**What you have to do:**
Please swap "column header" for "column heading" everywhere in the rows below and write them out again with nothing else changed. Leave the pictures out.
--- START OF Entries shown ---
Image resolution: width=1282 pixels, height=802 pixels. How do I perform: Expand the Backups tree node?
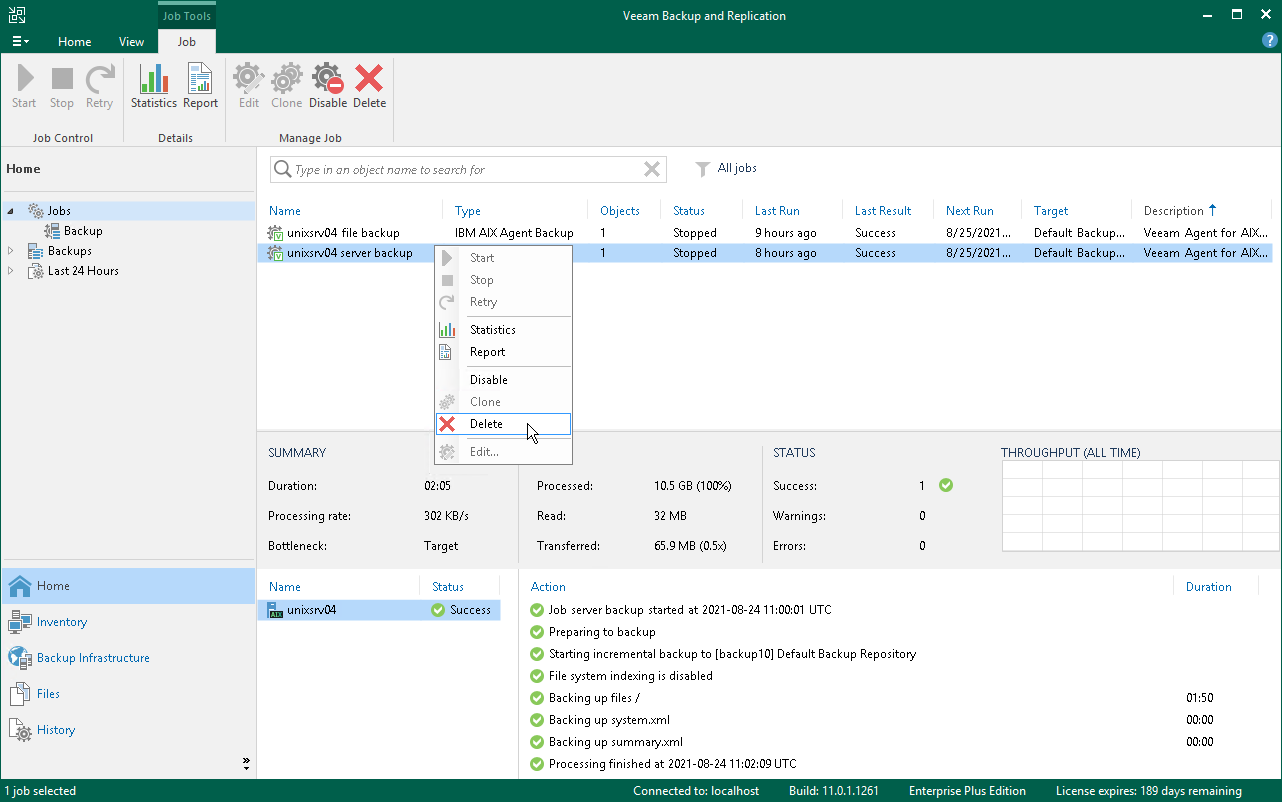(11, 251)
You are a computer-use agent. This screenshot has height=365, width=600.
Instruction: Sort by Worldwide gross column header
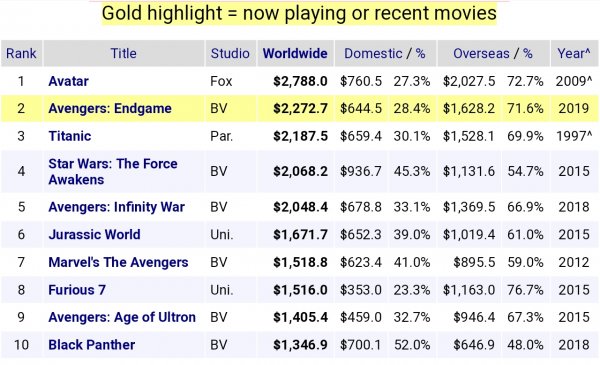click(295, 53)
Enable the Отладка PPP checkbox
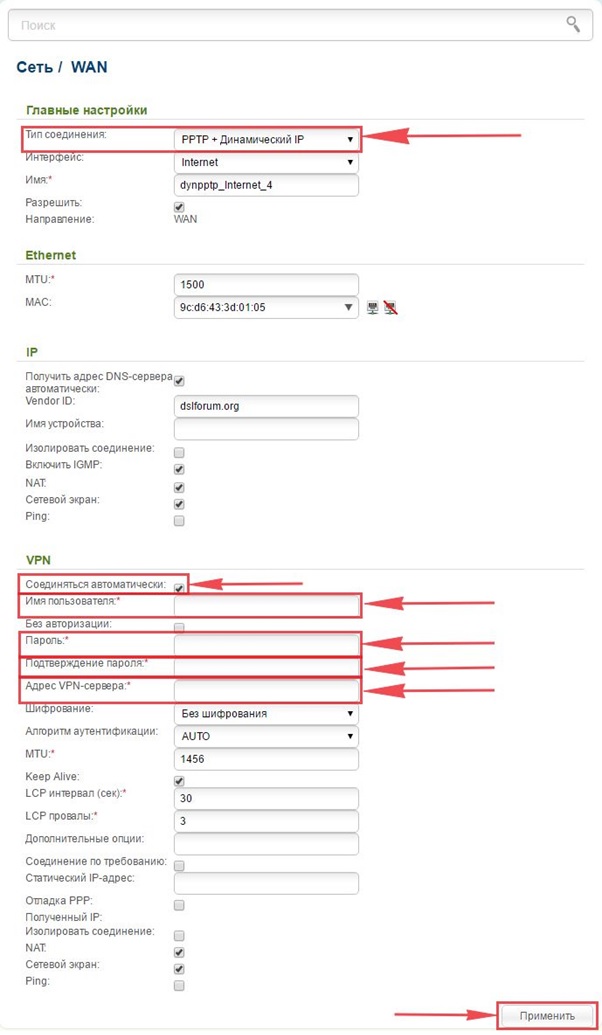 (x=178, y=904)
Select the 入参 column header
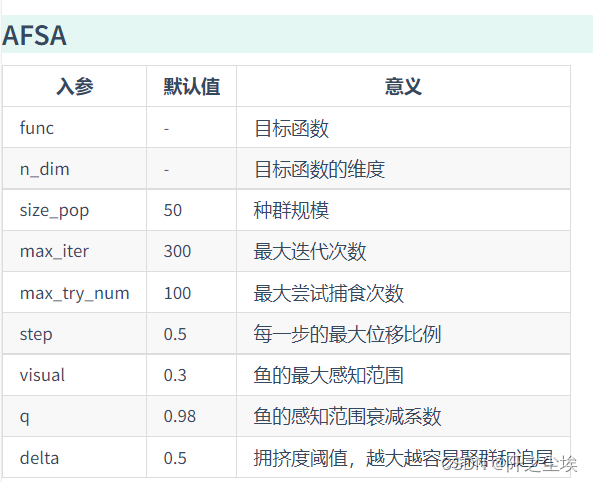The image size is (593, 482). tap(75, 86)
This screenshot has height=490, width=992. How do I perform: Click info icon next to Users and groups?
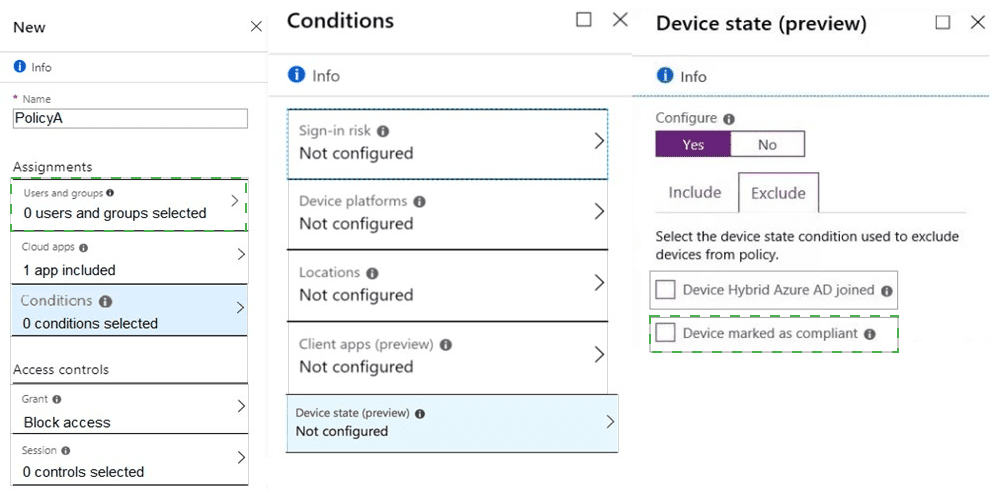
--- END OF Entries shown ---
**Exercise solution:**
Image resolution: width=1282 pixels, height=802 pixels. How do I perform: Expand the Backups tree node?
(11, 251)
You are a computer-use agent. This screenshot has height=365, width=600.
Instruction: Sort by Worldwide gross column heading
click(295, 53)
Enable the Отладка PPP checkbox
 (x=178, y=904)
Select the 入参 column heading
The image size is (593, 482). tap(75, 86)
This screenshot has height=490, width=992. How do I perform: Click info icon next to Users and groups?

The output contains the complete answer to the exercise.